Interaction of aldehydes derived from lipid peroxidation and membrane proteins

Abstract

A great variety of compounds are formed during lipid peroxidation of polyunsaturated fatty acids of membrane phospholipids. Among them, bioactive aldehydes, such as 4-hydroxyalkenals, malondialdehyde (MDA) and acrolein, have received particular attention since they have been considered as toxic messengers that can propagate and amplify oxidative injury. In the 4-hydroxyalkenal class, 4-hydroxy-2-nonenal (HNE) is the most intensively studied aldehyde, in relation not only to its toxic function, but also to its physiological role. Indeed, HNE can be found at low concentrations in human tissues and plasma and participates in the control of biological processes, such as signal transduction, cell proliferation, and differentiation. Moreover, at low doses, HNE exerts an anti-cancer effect, by inhibiting cell proliferation, angiogenesis, cell adhesion and by inducing differentiation and/or apoptosis in various tumor cell lines. It is very likely that a substantial fraction of the effects observed in cellular responses, induced by HNE and related aldehydes, be mediated by their interaction with proteins, resulting in the formation of covalent adducts or in the modulation of their expression and/or activity. In this review we focus on membrane proteins affected by lipid peroxidation-derived aldehydes, under physiological and pathological conditions.

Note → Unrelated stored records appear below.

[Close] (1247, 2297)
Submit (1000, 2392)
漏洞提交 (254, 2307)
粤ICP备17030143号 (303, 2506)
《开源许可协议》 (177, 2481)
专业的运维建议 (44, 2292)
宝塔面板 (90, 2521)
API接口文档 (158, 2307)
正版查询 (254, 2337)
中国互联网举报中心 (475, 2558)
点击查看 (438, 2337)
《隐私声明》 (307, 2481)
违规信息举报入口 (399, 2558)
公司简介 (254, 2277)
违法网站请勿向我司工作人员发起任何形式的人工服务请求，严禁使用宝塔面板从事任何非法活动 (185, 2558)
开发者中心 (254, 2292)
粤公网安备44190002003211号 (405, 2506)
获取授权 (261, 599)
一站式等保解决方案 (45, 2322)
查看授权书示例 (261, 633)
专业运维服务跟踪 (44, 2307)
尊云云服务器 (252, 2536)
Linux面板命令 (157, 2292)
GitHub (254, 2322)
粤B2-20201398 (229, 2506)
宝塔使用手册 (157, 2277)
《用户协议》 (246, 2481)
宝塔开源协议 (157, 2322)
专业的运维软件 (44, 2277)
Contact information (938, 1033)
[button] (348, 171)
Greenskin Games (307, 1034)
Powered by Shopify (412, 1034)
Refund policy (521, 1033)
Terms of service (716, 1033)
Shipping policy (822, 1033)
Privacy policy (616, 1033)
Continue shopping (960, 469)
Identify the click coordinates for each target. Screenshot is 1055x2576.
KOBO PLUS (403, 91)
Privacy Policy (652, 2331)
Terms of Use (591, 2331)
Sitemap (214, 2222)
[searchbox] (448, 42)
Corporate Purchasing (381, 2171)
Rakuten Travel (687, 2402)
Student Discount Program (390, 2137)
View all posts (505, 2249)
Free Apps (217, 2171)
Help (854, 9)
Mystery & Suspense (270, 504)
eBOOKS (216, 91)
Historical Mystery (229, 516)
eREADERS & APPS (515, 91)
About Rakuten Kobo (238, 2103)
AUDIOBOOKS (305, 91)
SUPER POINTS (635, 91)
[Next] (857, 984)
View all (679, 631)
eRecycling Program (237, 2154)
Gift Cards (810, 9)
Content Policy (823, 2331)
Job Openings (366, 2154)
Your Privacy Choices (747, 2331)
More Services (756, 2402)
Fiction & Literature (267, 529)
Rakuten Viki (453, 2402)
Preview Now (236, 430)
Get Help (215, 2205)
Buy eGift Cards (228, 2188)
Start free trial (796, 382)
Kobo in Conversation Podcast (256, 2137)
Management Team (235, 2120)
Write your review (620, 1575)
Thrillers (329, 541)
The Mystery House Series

Keywords: aldehydes; human diseases; lipid peroxidation; membrane proteins; signal transduction.

Figure 1

Structures of 4-hydroxy-2-nonenal (HNE), malondialdehyde (MDA) and acrolein.

Figure 2

Structures and reactions of phosphatidylcholine γ-hydroxyalkenals (PC-HAs). In addition to 2-pentylpyrrole-modification of proteins by the electrophilic addition of HNE to ε-amino lysyl groups, carboxyalkylpyrrole-modified proteins are also formed by adduct formation with other γ-hydroxyalkenals (mirror images of esterified HNE) also formed, at the time of HNE formation, from the oxidation of PUFA-containing phospholipids. Legend: HHE, 4-hydroxy-2-hexenal; HNE, 4-hydroxy-2-nonenal; PL-PC, 1-palmitoyl-2-linoleoyl-sn-glycero-3-phosphocholine; PA-PC, 1-palmitoyl-2-arachidonoyl-sn-glycero-3-phosphocholine; PD-PC, 1-palmitoyl-2-docosahexanoyl-sn-glycero-3-phosphocholine; HODA-PC, 9-hydroxy-12-oxo-10-dodecenoyl-phosphatidylcholine (this compound may also derive from 1-linoleoyl-2-arachidonoyl-sn-glycero-3-phosphocholine, LA-PC); HOOA-PC, 5-hydroxy-8-oxo-6-octenoyl-phosphatidylcholine; HOHA-PC, 4-hydroxy-7-oxo-5-heptenoyl-phosphatidylcholine; PP-protein, 2-pentylpyrrole-modified protein; EP-protein, 2-ethylpyrrole-modified protein; CPP-protein, carboxypropylpyrrole-modified protein; CEP-protein, carboxyethylpyrrole-modified protein [Reprinted with permission from Salomon et al. (2011)].

Figure 3

A redox model of Alzheimer's disease pathogenesis. Amyloid β-peptide (Aβ) is generated by proteolytic cleavage of Amyloid Precursor Protein (APP) by secretases. Aβ undergoes aggregation, with the formation of oligomers, which undergo a conformational transition to β-structured diffusible oligomers and eventually deposit as amyloid plaques in the ECM. Aβ oligomers insert in the plasma membrane, where they initiate lipid peroxidation, leading to the formation of reactive aldehydes, such as acrolein, MDA and HNE. Adduct formation compromises the function of critical proteins in a number of functional subsets of neurotransmission, energetic metabolism, mitochondrial function, antioxidant defenses, represented here by collapsin response mediated protein 2 (CRMP2), α-enolase, ATP synthase α subunit and heme oxygenase 1. Such process is self-feeding and ultimately leads to Alzheimer's disease [Redrawn with permission from Sultana et al. (2012)].